Черепец натянул ватные штаны, открыл форточку, закурил и пустил струю дыма в холодное утро.

В это же самое утро, чуть позже, гвардии лейтенант Веселаго проснулся и потянул Шуру к себе. Шура открыла глаза, приподняла голову и сказала:

— Ребенок не спит.

Веселаго приподнялся на кровати. Ребенок в большой белой бельевой корзине рядом с кроватью действительно не спал и укоризненно смотрел на отца.

— Давай накроем его платком, — прошептал Веселаго.

Шура вдруг рассердилась и резко села, отчего любимая рубашка у нее под мышкой разорвалась.

— Нет, нет и нет, — отрезала она.

— У тебя сегодня день рождения, — сказал Веселаго.

— Мой день рождения, а не твой, и делай, как лучше мне, а не тебе. Мне лучше, чтобы ты сходил за молоком для ребенка, как Звягинцев, — Шура встала и стала натягивать платье. — Ты же вчера дал слово офицера, что сам сбегаешь за молоком.

Она ушла на кухню.

Веселаго открыл дверь кухни. Плотников и Настя уже встали. Настя жарила оладьи.

Он вызвал Шуру из кухни в коридор и сказал страшным шепотом:

— Вот когда меня собьют, вот тогда я посмотрю…

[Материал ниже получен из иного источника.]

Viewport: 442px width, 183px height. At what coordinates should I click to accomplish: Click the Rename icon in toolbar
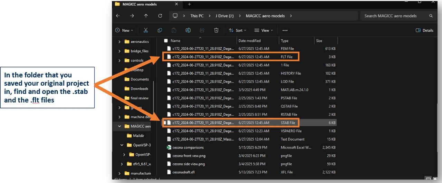(x=188, y=30)
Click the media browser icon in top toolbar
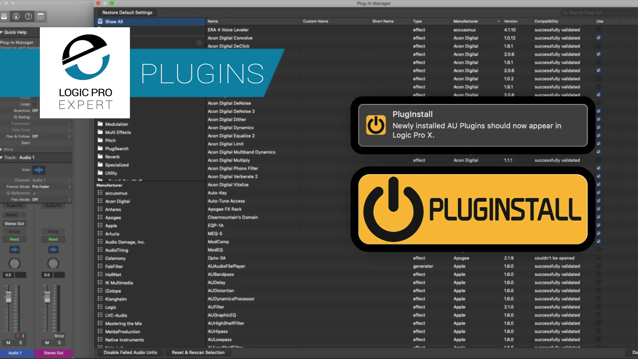The width and height of the screenshot is (638, 359). (41, 16)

— Дурак, — сказала Шура. — Какой же большой дурак, ужас один!

В кухне захохотал Плотников.

Внизу загудел автобус.

На лестнице захлопали двери.

К заливу тянулись чайки. Сопки по ту сторону залива стали розоветь. Начинался день, все тот же самый день. Из столовой группами и по одному выходили летчики, штурманы, стрелки-радисты. Откашливаясь, закуривали. Громко щелкнуло, включился репродуктор.

— С добрым утром, товарищи! — ласково и уверенно сказала диктор Дома флота.

— Хватилась… — сказал Черепец и закашлялся.

У столовой девушки мыли санитарную машину. Офицеры в технических куртках стояли у машины и спорили.

— А вот мне неважно, где бродит бензозаправщик, — говорил один.

— А мне неважно, что у вас один каток, — прокричал другой.

К санитарке подошел Дмитриенко.

— Здравствуйте, сестричка! — сказал он.

— Здравствуйте, товарищ полковник! — ответила девушка, садясь в машину.